Pochi giorni fa, l’Alta Corte del Kerala ha differito la sua decisione di altri tre mesi: perché il rinvio continuo delle udienze?
Il disegno delle autorità indiane sembra essere quello di tirar per le lunghe, probabilmente per chiedere qualcosa. E’ un comportamento piuttosto misterioso. Tralasciando le motivazioni che causarono la tragedia, quando ci fu la strage del Cermis i piloti americani furono rispediti in patria e giudicati da tribunali statunitensi. Un caso simile fu quando lo Stato italiano fece estradare dagli Stati Uniti la militante del partito rivoluzionario, Silvia Baraldini, su promessa che venisse incarcerata in patria. In pratica la Baraldini non è stata giudicata in Italia per i reati commessi negli Stati Uniti dove era per giunta residente, ma è stata estradata con il vincolo di dover scontare in Italia la pena inflittagli dagli Stati Uniti. Baraldini fu comunque messa ai domiciliari e gli americani non ebbero nulla da recriminare. Perchè l’India, dunque, si ostina ad accanirsi su questo caso?
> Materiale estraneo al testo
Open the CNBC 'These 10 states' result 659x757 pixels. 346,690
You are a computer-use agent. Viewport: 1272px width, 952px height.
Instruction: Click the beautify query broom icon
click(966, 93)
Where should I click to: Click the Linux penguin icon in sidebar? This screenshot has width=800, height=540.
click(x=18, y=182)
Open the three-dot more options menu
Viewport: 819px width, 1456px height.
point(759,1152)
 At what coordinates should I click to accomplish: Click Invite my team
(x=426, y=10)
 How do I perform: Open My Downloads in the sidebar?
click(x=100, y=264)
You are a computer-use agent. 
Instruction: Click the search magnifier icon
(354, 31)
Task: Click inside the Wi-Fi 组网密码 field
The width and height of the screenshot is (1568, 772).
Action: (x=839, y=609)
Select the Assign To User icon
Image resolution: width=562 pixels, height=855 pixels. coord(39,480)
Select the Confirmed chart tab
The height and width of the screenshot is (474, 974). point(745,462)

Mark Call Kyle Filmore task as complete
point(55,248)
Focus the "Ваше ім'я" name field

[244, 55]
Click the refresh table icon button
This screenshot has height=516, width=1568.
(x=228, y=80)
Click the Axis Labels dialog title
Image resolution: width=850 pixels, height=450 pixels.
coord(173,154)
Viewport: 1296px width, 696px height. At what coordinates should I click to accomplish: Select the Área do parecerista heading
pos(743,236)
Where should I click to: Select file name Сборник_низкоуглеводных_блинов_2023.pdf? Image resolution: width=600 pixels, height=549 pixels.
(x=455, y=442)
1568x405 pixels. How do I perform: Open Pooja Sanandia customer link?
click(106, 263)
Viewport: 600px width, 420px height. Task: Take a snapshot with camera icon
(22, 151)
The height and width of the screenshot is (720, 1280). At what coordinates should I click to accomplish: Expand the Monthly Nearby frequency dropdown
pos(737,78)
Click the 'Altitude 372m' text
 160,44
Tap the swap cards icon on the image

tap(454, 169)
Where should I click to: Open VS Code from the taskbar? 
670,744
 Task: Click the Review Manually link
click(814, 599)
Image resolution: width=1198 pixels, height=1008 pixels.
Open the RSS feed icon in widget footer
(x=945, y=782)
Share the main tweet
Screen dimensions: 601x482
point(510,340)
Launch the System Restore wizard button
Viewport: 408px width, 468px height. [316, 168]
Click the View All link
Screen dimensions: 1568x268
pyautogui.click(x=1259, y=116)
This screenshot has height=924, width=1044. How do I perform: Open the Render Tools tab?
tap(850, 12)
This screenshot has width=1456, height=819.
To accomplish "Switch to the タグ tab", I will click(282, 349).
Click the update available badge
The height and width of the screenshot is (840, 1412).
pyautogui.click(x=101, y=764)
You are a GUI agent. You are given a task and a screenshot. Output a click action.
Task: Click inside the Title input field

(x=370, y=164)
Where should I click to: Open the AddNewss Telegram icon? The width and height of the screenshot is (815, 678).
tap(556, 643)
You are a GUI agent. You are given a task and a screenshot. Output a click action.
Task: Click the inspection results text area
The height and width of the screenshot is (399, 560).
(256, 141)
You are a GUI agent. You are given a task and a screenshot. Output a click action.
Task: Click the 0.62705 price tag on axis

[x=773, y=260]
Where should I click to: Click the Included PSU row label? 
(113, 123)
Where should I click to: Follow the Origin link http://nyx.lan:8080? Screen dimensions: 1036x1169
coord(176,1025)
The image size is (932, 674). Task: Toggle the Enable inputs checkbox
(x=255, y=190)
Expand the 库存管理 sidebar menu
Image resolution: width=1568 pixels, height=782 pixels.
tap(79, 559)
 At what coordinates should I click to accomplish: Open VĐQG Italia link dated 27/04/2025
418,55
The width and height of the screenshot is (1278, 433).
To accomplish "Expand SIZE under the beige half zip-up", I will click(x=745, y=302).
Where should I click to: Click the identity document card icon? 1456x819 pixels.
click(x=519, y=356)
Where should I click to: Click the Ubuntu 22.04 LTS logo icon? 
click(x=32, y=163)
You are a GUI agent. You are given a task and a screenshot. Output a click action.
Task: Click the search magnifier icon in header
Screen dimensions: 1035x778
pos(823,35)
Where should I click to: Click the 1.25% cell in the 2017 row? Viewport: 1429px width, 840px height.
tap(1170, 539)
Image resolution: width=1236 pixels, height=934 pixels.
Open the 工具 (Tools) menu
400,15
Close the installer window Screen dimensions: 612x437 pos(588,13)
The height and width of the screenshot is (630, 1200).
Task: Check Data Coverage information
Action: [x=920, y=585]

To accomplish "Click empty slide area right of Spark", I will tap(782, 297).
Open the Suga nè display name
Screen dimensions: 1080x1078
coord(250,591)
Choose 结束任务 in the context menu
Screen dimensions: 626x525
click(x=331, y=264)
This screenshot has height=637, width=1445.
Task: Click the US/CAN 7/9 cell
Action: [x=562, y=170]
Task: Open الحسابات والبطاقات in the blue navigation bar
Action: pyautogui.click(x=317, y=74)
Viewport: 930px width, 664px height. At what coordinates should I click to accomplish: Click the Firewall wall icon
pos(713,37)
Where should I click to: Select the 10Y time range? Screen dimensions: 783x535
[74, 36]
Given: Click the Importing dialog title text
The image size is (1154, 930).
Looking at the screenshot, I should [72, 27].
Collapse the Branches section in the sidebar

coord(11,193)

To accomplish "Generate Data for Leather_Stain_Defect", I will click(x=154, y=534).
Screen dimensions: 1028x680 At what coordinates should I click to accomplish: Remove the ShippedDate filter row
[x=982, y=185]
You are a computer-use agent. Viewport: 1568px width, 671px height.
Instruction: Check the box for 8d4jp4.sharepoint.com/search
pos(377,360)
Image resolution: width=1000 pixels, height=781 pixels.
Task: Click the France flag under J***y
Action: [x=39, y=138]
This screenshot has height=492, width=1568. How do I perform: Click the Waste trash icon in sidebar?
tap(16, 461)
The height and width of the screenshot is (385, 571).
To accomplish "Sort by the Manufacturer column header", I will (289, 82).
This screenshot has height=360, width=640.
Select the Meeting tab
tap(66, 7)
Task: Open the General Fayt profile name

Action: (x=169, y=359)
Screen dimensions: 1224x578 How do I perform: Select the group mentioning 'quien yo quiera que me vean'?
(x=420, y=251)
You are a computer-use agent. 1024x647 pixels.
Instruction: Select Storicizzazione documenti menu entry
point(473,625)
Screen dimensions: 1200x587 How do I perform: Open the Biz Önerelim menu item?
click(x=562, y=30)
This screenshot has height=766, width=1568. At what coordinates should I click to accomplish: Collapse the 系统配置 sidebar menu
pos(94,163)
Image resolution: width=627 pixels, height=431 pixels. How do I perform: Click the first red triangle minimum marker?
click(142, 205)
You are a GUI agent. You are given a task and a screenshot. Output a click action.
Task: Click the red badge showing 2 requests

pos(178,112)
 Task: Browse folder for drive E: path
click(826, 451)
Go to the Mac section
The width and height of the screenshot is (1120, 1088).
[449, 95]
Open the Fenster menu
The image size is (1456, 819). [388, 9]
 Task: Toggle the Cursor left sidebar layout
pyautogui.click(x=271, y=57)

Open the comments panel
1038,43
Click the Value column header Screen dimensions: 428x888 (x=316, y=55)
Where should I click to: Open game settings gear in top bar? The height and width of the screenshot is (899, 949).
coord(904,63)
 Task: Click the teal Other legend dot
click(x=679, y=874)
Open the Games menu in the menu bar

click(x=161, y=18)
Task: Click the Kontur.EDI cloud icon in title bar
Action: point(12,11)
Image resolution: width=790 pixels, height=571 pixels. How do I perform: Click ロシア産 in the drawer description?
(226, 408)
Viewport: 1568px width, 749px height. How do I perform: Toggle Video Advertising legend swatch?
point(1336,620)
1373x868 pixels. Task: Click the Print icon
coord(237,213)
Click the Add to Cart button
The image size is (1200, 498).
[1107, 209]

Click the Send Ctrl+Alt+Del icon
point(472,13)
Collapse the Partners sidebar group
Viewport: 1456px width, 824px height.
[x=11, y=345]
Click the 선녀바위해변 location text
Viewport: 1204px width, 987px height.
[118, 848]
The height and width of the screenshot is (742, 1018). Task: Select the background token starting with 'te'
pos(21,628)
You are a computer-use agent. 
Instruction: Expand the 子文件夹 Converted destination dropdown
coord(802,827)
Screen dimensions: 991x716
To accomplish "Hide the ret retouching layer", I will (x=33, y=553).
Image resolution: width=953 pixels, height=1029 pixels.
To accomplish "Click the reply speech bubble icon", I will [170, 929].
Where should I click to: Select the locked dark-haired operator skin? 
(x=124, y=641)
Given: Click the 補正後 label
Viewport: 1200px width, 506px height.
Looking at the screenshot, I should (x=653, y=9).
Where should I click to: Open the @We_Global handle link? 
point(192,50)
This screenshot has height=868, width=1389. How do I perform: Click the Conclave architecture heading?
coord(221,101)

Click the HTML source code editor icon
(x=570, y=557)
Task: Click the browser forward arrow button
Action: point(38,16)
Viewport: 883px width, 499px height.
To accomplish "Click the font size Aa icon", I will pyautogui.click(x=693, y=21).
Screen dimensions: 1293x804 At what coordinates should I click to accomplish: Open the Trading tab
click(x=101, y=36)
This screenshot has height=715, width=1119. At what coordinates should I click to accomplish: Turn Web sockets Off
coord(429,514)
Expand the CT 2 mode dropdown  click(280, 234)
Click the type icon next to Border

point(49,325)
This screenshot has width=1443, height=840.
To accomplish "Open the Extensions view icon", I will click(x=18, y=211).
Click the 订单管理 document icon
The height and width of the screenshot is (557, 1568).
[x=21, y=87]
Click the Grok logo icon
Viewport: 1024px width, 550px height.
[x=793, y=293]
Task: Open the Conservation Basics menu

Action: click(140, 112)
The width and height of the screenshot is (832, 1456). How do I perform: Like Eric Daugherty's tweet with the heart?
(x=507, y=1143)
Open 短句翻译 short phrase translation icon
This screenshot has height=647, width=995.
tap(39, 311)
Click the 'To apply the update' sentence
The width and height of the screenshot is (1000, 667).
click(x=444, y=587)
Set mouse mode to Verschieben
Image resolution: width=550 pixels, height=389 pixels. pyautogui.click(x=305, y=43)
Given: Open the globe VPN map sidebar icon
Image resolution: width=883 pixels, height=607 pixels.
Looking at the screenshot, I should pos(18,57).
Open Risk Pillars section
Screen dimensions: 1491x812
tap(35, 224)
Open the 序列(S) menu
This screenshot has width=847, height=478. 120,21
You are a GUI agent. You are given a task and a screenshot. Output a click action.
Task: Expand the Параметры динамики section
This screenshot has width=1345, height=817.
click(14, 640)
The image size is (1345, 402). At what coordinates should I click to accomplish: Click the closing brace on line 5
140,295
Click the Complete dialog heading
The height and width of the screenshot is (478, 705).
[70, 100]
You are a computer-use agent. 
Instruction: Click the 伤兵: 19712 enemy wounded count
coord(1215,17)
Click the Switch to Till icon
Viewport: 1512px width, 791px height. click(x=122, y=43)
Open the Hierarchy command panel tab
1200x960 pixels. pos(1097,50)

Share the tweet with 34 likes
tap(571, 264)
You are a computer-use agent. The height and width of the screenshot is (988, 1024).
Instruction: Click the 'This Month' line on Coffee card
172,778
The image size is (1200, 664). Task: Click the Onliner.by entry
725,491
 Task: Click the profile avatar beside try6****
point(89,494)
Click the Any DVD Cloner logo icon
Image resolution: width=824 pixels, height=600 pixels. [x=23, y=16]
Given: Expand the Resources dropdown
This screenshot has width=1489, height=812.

Cosa potrebbe succedere se i due marò non dovessero tornare in India?
L’augurio è che la Farnesina lavori durante questi quindici giorni per poter cambiare lo stato delle cose e non permettere che Latorre e Girone tornino laggiù. Magari perdendo i soldi versati per la cauzione.
Non ci sarebbero conseguenze giuridiche?
Ripeto, la situazione è anomala e non so davvero che valore cogente possa avere la dichiarazione giurata che ha firmato il console generale italiano in India.
L’India potrebbero spiccare un mandato d’arresto internazionale?
Prima dovrebbero condannarli in modo definitivo. Però è meno scontato che il Kerala possa spiccare mandato di cattura internazionale: dipende se in India questo tipo di reato è punibile con un mandato di cattura internazionale e se, soprattutto, in Italia possa essere eseguito.